Tawa sumbangku tidak bisa aku tahan, aku tertawa begitu keras sampai aku meneteskan air mata, air mata yang tidak bisa keluar lagi setiap kali aku bersedih memikirkan hancurnya rumah tanggaku justru meluncur dengan deras karena geli mendapatkan sikap perhatian Lingga, dan saat melihat wajah Lingga yang pias seakan mendapati aku sudah gila, tawaku aku hentikan dengan susah payah.

"Alanamu kamu, bilang? Salah sebut kamu Mas, maksudnya Nadya kali!" Kekehku sembari menahan perutku yang terguncang, "Soalnya Alanamu sudah mati Mas Lingga, dia sekarat sejak kamu tinggalkan begitu saja saat dia kehilangan anak kalian, dan dia baru saja mati kemarin saat kamu lebih memilih menamparnya untuk membela orang-orang sialan itu."

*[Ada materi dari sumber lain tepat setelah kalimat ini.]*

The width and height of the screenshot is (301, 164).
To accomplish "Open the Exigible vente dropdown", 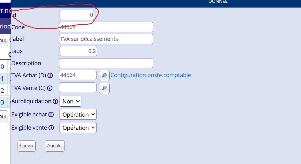I will pos(78,128).
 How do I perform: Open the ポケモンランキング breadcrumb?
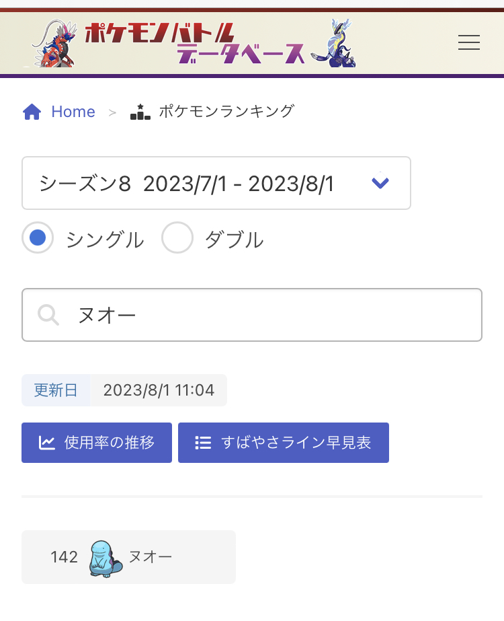pos(226,112)
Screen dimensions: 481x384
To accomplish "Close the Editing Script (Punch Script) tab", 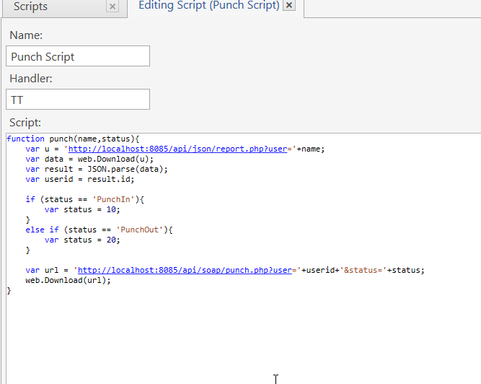I will 289,6.
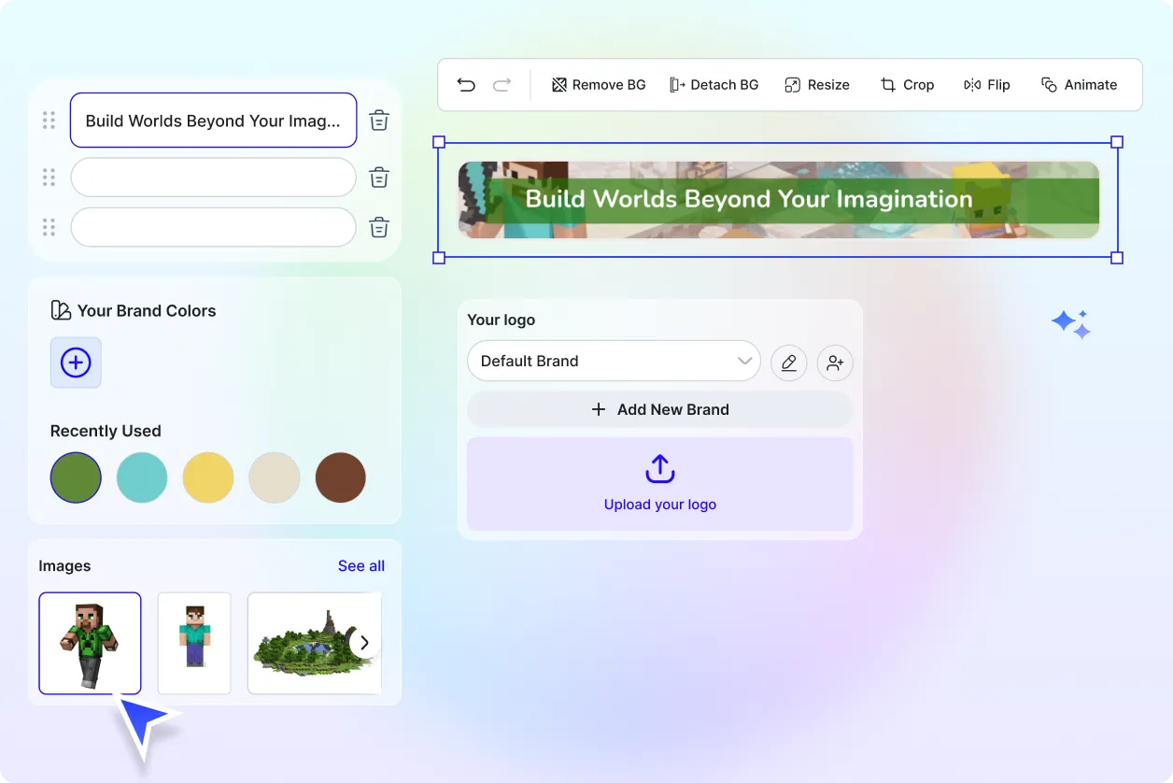
Task: Click trash icon for second text row
Action: 379,178
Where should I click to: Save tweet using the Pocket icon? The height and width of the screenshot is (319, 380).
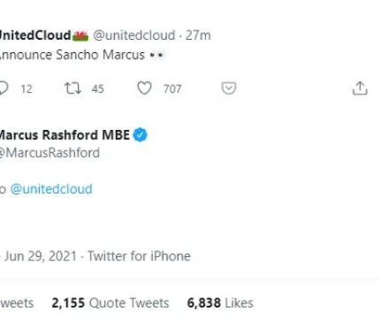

Kepanikan terlihat di wajah tampan suamiku mendengar semua vonis yang aku jatuhkan terhadap diriku sendiri, seorang yang membuatku jatuh cinta dengan indahnya pernikahan kami, seorang yang berhasil meyakinkanku bahwa aku adalah segalanya untuknya, namun dia juga orang yang membuangku di kesempatan pertama saat ada kesalahan.

"Alana, maaf Al. Maaf, aku benar-benar menyesal."

Aku berbalik, memberikan punggungku padanya persis seperti saat aku dulu mengucap maaf karena tidak bisa menjaga anak kami, tidak peduli dengan anggotanya dan juga ART yang melihat kami di tangga, aku menjauhinya.

"Penyesalanmu datang terlambat, Mas. Aku sudah terbiasa sendiri."